If you’re unfamiliar with the term asado, it’s basically barbecue—but make it Latin American, deeply emotional, and a battleground for generational grilling philosophies. Enter Buchanan’s, the Scotch brand with a Latin soul, whose entire brand identity now seems built around making whisky as comfortable at a backyard cookout as it is on a mahogany bar cart in the Andes.
The campaign’s core thesis is one part sociology seminar and one part travel ad: despite our differences in spice level, smoke preference, and playlist choices (Merengue or Bomba? Discuss), it’s Buchanan’s that brings us together. Rauw, of course, plays the cultural diplomat here—grilling with friends from Puerto Rico, Argentina, Colombia, and Mexico across a four-part video series that’s basically Anthony Bourdain: Parts Unknown meets a Spotify visual album.

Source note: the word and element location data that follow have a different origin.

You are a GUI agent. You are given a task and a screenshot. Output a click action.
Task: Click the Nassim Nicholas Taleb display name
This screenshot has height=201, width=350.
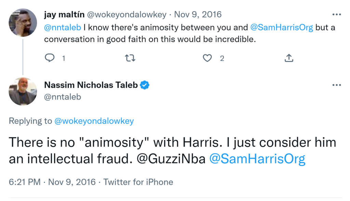91,85
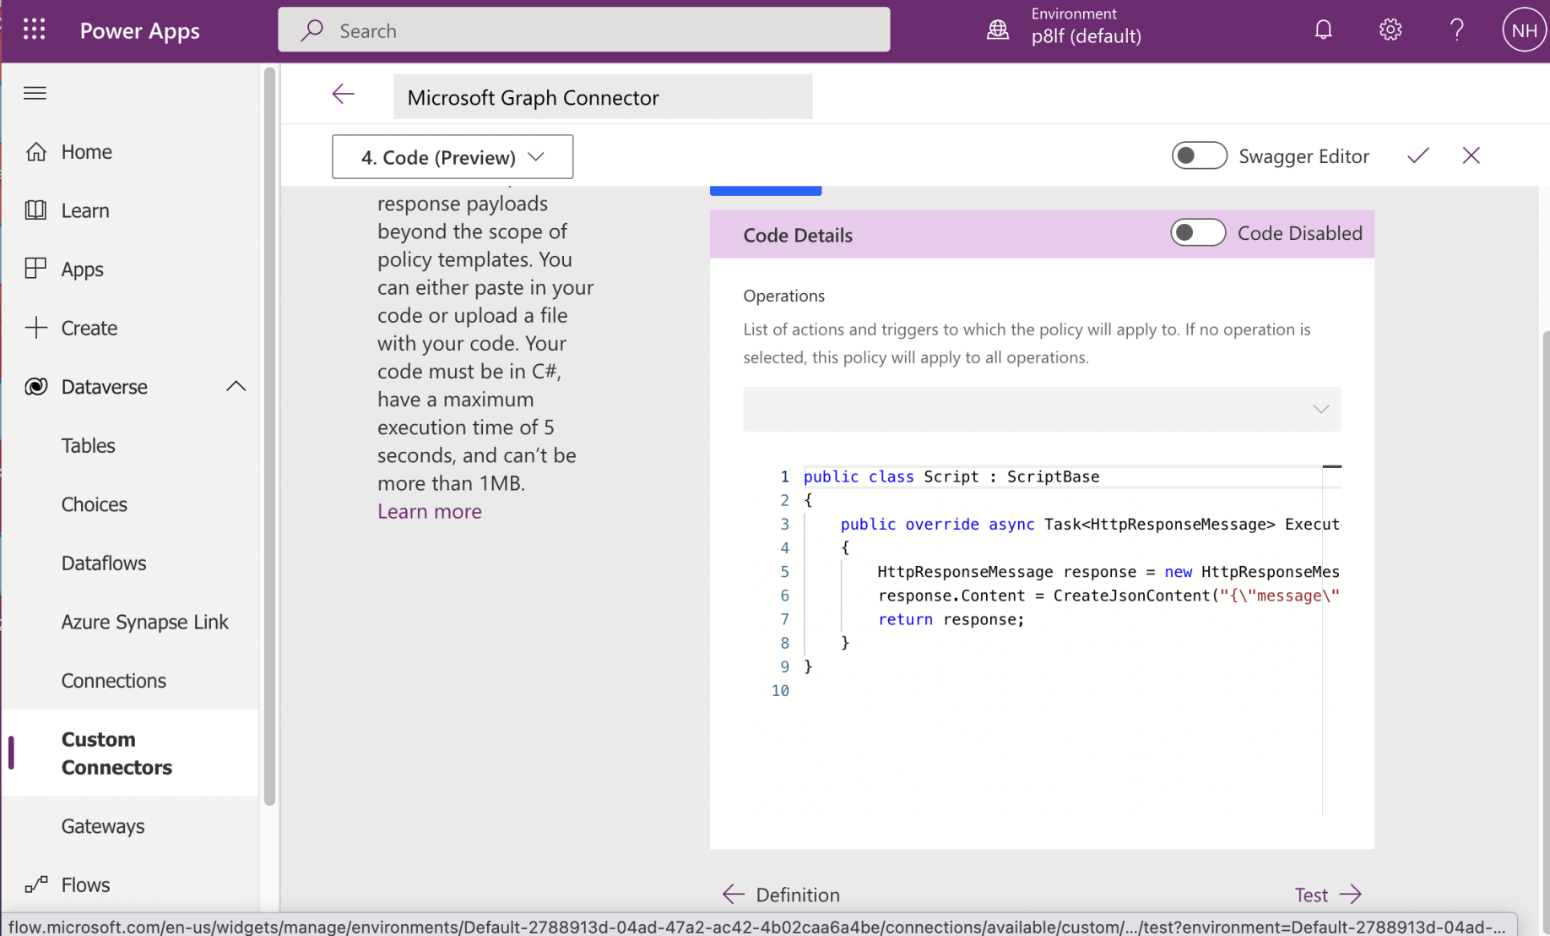
Task: Collapse the Dataverse section chevron
Action: tap(236, 387)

And if the smoky meats and sun-kissed montages don’t draw you in, Rauw’s current halo status certainly might. Fresh off the release of his No. 1 album and amid his Cosa Nuestra Tour, he’s become a patron saint of cross-cultural cool. His music career continues to rocket beyond reggaeton orthodoxy into genre-fluid experimentation, and this campaign feels less like an endorsement and more like a lifestyle convergence. He’s not just selling whisky—he’s remixing masculinity, swagger, and social ritual in a way that feels distinctly 200%: 100% Latino, 100% global crossover.
With over 21 million Instagram followers (and a million new ones since December alone), Rauw’s brand capital isn’t just rising—it’s aging like a premium whisky. Add to that his string of partnerships with brands like Reebok and Dolce & Gabbana, and you start to wonder whether he’s planning a hostile takeover of every vertical from sneakers to spirits.
One can’t help but imagine: if Don Draper had worn puffer jackets and dropped perreo beats, this is probably how he’d launch whisky too.